* TEXT BLOCK:
———

Ok so you have a ton of things going on in this statement.
First I can understand your point on windshields but have you ever looked through a tinted windshield in low light conditions? I will say that anything below a 60% is affecting your low light visibility.

Ceramic is one step down from a true IR film like crystalline (3m)
Ceramic does well against heat transfer through the glass however the darker you go the more heat you absorb. In turn heats up your glass aergo convections heat to your face or cabin

TSER % is bs when it comes to true heat numbers. IR is the most important thing to filter as it accounts for roughly 75% of the heat in full spectrum.

When you compare any film to another its not only material but also construction methods IE SPUTTERED DIED CARBON VS EXTRUDED CARBON
Not to mention brand tsuedo important in higher end films.

When you start to get in to higher end tint you start comparing even more factors like optical clarity color variences and true data vs fluffed data. If you are in florida you are going to experience some of the harshest conditions film will experience in the US (atmospherically, weather).

As I stated why do you want film? Stick to that and pick the film that best suits it.

———

* COLLECTED MATERIAL:
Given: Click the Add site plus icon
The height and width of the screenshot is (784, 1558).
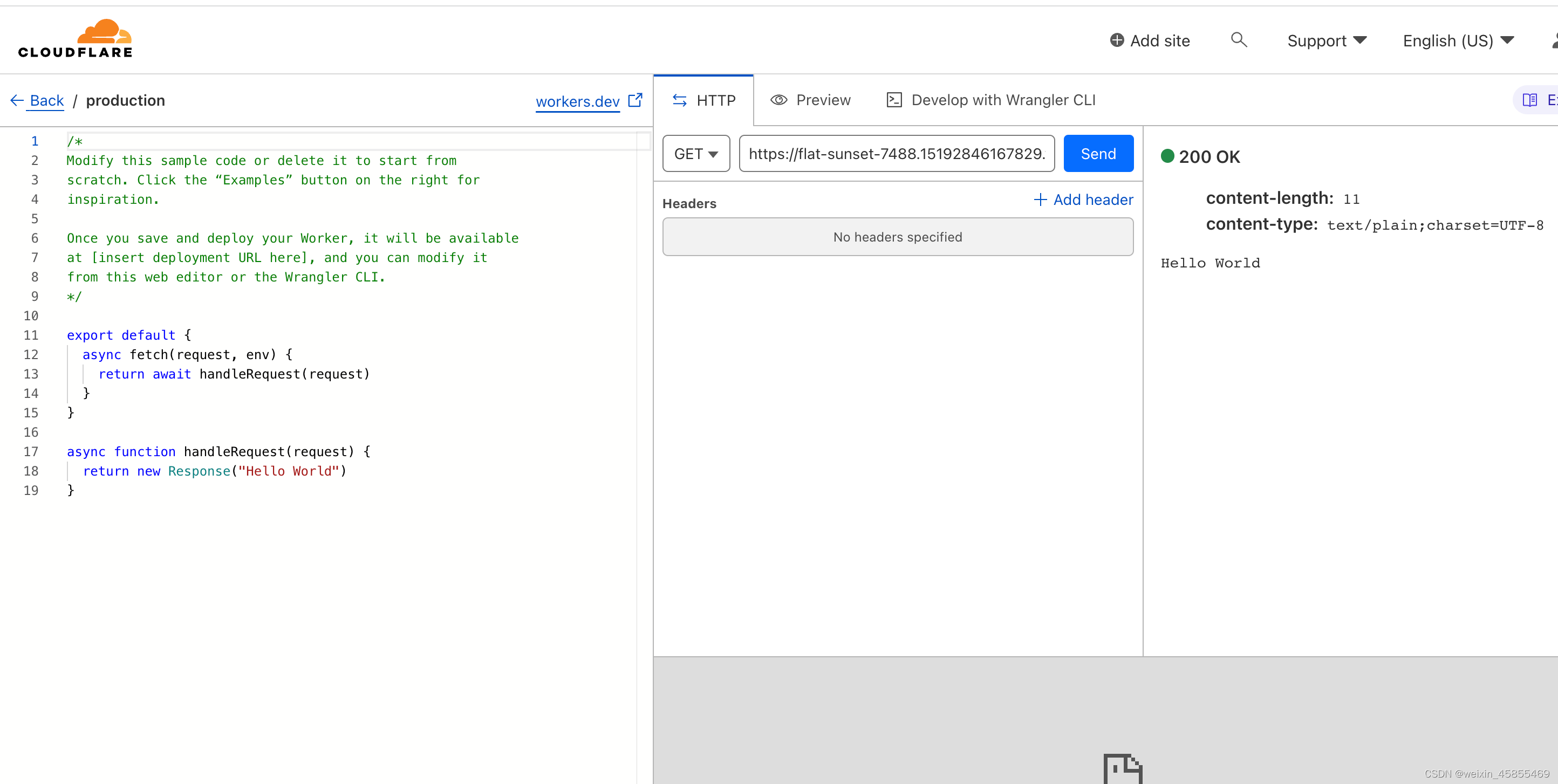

———

* DIRECTIONS:
1) Name the factors that the window tint post says you begin comparing once you get into higher end tint.
2) Please write the next part of the window tint post, picking up after its final sentence.
The data is separate from the forum post on window tint.

* ANSWERS:
1)
- optical clarity
- color variences
- true data vs fluffed data

2)
For instance I have Crystalline 3M 50% sides and rear with a 90% Windshield (no visual impact but huge impact on heat filtration)
I chose this film for my Cruze because I wanted to stay legal have a film that last for ever, has no noticable blurriness or distortions and reduced massive amounts of heat. Crystalline is probably the most expensive film but I spent my money on solving my problem rather than less on not.


----------



## hificruzer226 (Mar 27, 2013)

Gus_Mahn said:


> hificruzer226 what's a fair price for a side and rear tint on a Cruze?


 Price will very based on Brand, grade, your location and quality of the shop.


----------



## Gus_Mahn (Aug 16, 2011)

Thanks for the reply. Honestly, my only real fear of tinted windshields is for pedestrians. I have good vision and good night vision. There have been a few times in my long driving career where I've not noticed a pedestrian in dark clothes in the dark until the last second. When it comes to car vs pedestrian, I believe it's responsible to give yourself every chance of avoiding this type of accident. I agree that with 90+% light transmission the difference is small.


----------



## Rich+Cruze! (Apr 8, 2014)

I don't want to derail the conversation from the OP, but real quick: hificruzer226, what is your opinion of the Llumar Air 80 vs the 3M crystalline higher VLT films? 

For background I live in Arizona and I dislike the look of tinted glass. Is there any other films which should be considered for high heat rejection?

And lastly a little more on topic, is there any good way of identifying a good tint shop? Seems there are no national chains to rely on.


----------



## McNeo (Dec 17, 2013)

hificruzer226 said:


> Ok so your number 1 priority is looks?
> How long do you plan to keep your car?


'Til she croaks


----------



## Jukebox Juliet (Apr 4, 2014)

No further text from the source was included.